== Exercise instructions ==
Reproduce the full set of records verbatim.

◇ ◇ ◇ ◇ ◇

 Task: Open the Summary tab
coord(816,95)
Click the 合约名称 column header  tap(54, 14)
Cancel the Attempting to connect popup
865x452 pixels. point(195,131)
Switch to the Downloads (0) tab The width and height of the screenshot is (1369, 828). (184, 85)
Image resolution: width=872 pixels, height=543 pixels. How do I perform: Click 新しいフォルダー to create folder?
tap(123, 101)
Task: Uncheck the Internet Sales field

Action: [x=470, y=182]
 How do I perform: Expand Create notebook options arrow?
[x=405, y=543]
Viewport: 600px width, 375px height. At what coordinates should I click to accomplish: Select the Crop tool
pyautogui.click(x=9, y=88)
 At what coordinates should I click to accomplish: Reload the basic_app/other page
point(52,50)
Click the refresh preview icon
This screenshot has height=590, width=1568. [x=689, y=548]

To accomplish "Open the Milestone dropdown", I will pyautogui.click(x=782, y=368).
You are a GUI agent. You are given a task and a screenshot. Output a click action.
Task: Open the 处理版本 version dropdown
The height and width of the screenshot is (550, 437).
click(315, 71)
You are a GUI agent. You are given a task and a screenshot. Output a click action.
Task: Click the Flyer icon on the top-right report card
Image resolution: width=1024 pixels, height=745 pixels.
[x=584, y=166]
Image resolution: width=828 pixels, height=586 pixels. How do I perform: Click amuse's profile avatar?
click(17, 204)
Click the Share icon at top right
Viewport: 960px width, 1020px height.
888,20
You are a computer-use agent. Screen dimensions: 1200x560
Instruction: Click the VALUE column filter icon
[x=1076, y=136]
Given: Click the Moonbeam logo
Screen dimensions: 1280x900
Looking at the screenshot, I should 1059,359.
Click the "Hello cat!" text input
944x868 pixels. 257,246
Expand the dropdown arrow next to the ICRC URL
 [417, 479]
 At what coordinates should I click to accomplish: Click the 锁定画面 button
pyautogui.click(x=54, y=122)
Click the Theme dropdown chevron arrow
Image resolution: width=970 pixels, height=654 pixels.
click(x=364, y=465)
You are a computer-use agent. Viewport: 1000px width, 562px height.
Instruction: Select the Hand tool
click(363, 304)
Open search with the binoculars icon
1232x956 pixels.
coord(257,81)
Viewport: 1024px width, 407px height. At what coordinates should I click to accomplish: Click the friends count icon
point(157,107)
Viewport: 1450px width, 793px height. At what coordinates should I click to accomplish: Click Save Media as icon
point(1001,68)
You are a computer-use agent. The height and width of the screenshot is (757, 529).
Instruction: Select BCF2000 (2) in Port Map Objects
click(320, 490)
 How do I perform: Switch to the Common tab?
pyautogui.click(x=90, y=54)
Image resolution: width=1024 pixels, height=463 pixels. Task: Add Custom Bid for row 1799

◇ ◇ ◇ ◇ ◇

== Problem solution ==
 Task: Open the Summary tab
coord(816,95)
Click the 合约名称 column header  tap(54, 14)
Cancel the Attempting to connect popup
865x452 pixels. point(195,131)
Switch to the Downloads (0) tab The width and height of the screenshot is (1369, 828). (184, 85)
Image resolution: width=872 pixels, height=543 pixels. How do I perform: Click 新しいフォルダー to create folder?
tap(123, 101)
Task: Uncheck the Internet Sales field

Action: [x=470, y=182]
 How do I perform: Expand Create notebook options arrow?
[x=405, y=543]
Viewport: 600px width, 375px height. At what coordinates should I click to accomplish: Select the Crop tool
pyautogui.click(x=9, y=88)
 At what coordinates should I click to accomplish: Reload the basic_app/other page
point(52,50)
Click the refresh preview icon
This screenshot has height=590, width=1568. [x=689, y=548]

To accomplish "Open the Milestone dropdown", I will pyautogui.click(x=782, y=368).
You are a GUI agent. You are given a task and a screenshot. Output a click action.
Task: Open the 处理版本 version dropdown
The height and width of the screenshot is (550, 437).
click(315, 71)
You are a GUI agent. You are given a task and a screenshot. Output a click action.
Task: Click the Flyer icon on the top-right report card
Image resolution: width=1024 pixels, height=745 pixels.
[x=584, y=166]
Image resolution: width=828 pixels, height=586 pixels. How do I perform: Click amuse's profile avatar?
click(17, 204)
Click the Share icon at top right
Viewport: 960px width, 1020px height.
888,20
You are a computer-use agent. Screen dimensions: 1200x560
Instruction: Click the VALUE column filter icon
[x=1076, y=136]
Given: Click the Moonbeam logo
Screen dimensions: 1280x900
Looking at the screenshot, I should 1059,359.
Click the "Hello cat!" text input
944x868 pixels. 257,246
Expand the dropdown arrow next to the ICRC URL
 [417, 479]
 At what coordinates should I click to accomplish: Click the 锁定画面 button
pyautogui.click(x=54, y=122)
Click the Theme dropdown chevron arrow
Image resolution: width=970 pixels, height=654 pixels.
click(x=364, y=465)
You are a computer-use agent. Viewport: 1000px width, 562px height.
Instruction: Select the Hand tool
click(363, 304)
Open search with the binoculars icon
1232x956 pixels.
coord(257,81)
Viewport: 1024px width, 407px height. At what coordinates should I click to accomplish: Click the friends count icon
point(157,107)
Viewport: 1450px width, 793px height. At what coordinates should I click to accomplish: Click Save Media as icon
point(1001,68)
You are a computer-use agent. The height and width of the screenshot is (757, 529).
Instruction: Select BCF2000 (2) in Port Map Objects
click(320, 490)
 How do I perform: Switch to the Common tab?
pyautogui.click(x=90, y=54)
Image resolution: width=1024 pixels, height=463 pixels. Task: Add Custom Bid for row 1799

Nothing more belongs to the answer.